Subgraph Reconstruction Attacks on Graph RAG Deployments with Practical Defenses

TL;DR

This paper introduces GRASP, a novel multi-turn attack method that effectively reconstructs subgraphs from Graph RAG systems despite safeguards, and proposes lightweight defenses to mitigate such privacy risks.

Contribution

The paper presents GRASP, a new closed-box, multi-turn subgraph reconstruction attack that overcomes existing safeguards and enhances privacy protection in Graph RAG deployments.

Findings

GRASP achieves up to 82.9 F1 in subgraph reconstruction.

Existing simple safeguards are largely ineffective against GRASP.

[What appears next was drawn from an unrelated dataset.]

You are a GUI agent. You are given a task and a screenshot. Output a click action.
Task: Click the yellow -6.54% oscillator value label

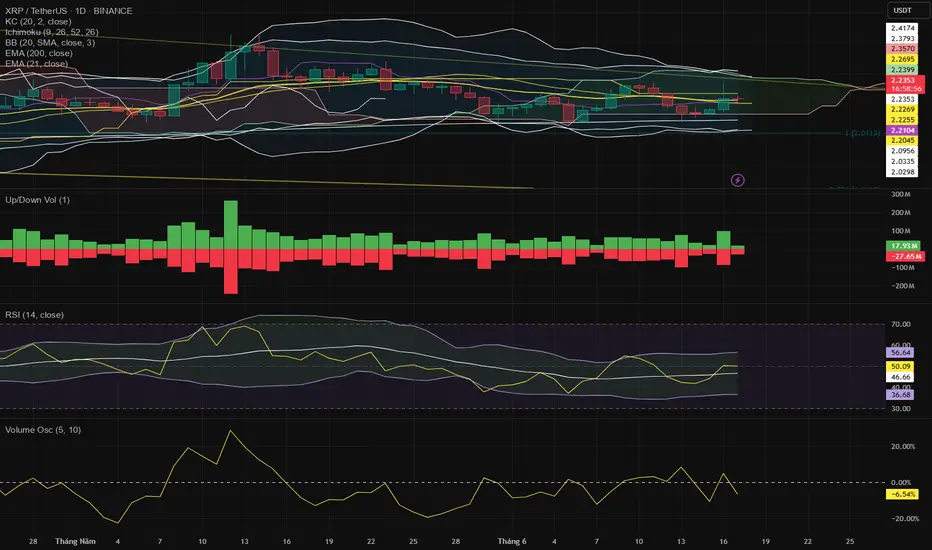click(902, 494)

Two lightweight mitigations substantially reduce reconstruction fidelity.

Abstract

Graph-based retrieval-augmented generation (Graph RAG) is increasingly deployed to support LLM applications by augmenting user queries with structured knowledge retrieved from a knowledge graph. While Graph RAG improves relational reasoning, it introduces a largely understudied threat: adversaries can reconstruct subgraphs from a target RAG system's knowledge graph, enabling privacy inference and replication of curated knowledge assets. We show that existing attacks are largely ineffective against Graph RAG even with simple prompt-based safeguards, because these attacks expose explicit exfiltration intent and are therefore easily suppressed by lightweight safe prompts. We identify three technical challenges for practical Graph RAG extraction under realistic safeguards and introduce GRASP, a closed-box, multi-turn subgraph reconstruction attack. GRASP (i) reframes extraction as a context-processing task, (ii) enforces format-compliant, instance-grounded outputs via per-record identifiers to reduce hallucinations and preserve relational details, and (iii) diversifies goal-driven attack queries using a momentum-aware scheduler to operate within strict query budgets. Across two real-world knowledge graphs, four safety-aligned LLMs, and multiple Graph RAG frameworks, GRASP attains the strongest type-faithful reconstruction where prior methods fail, reaching up to 82.9 F1. We further evaluate defenses and propose two lightweight mitigations that substantially reduce reconstruction fidelity without utility loss.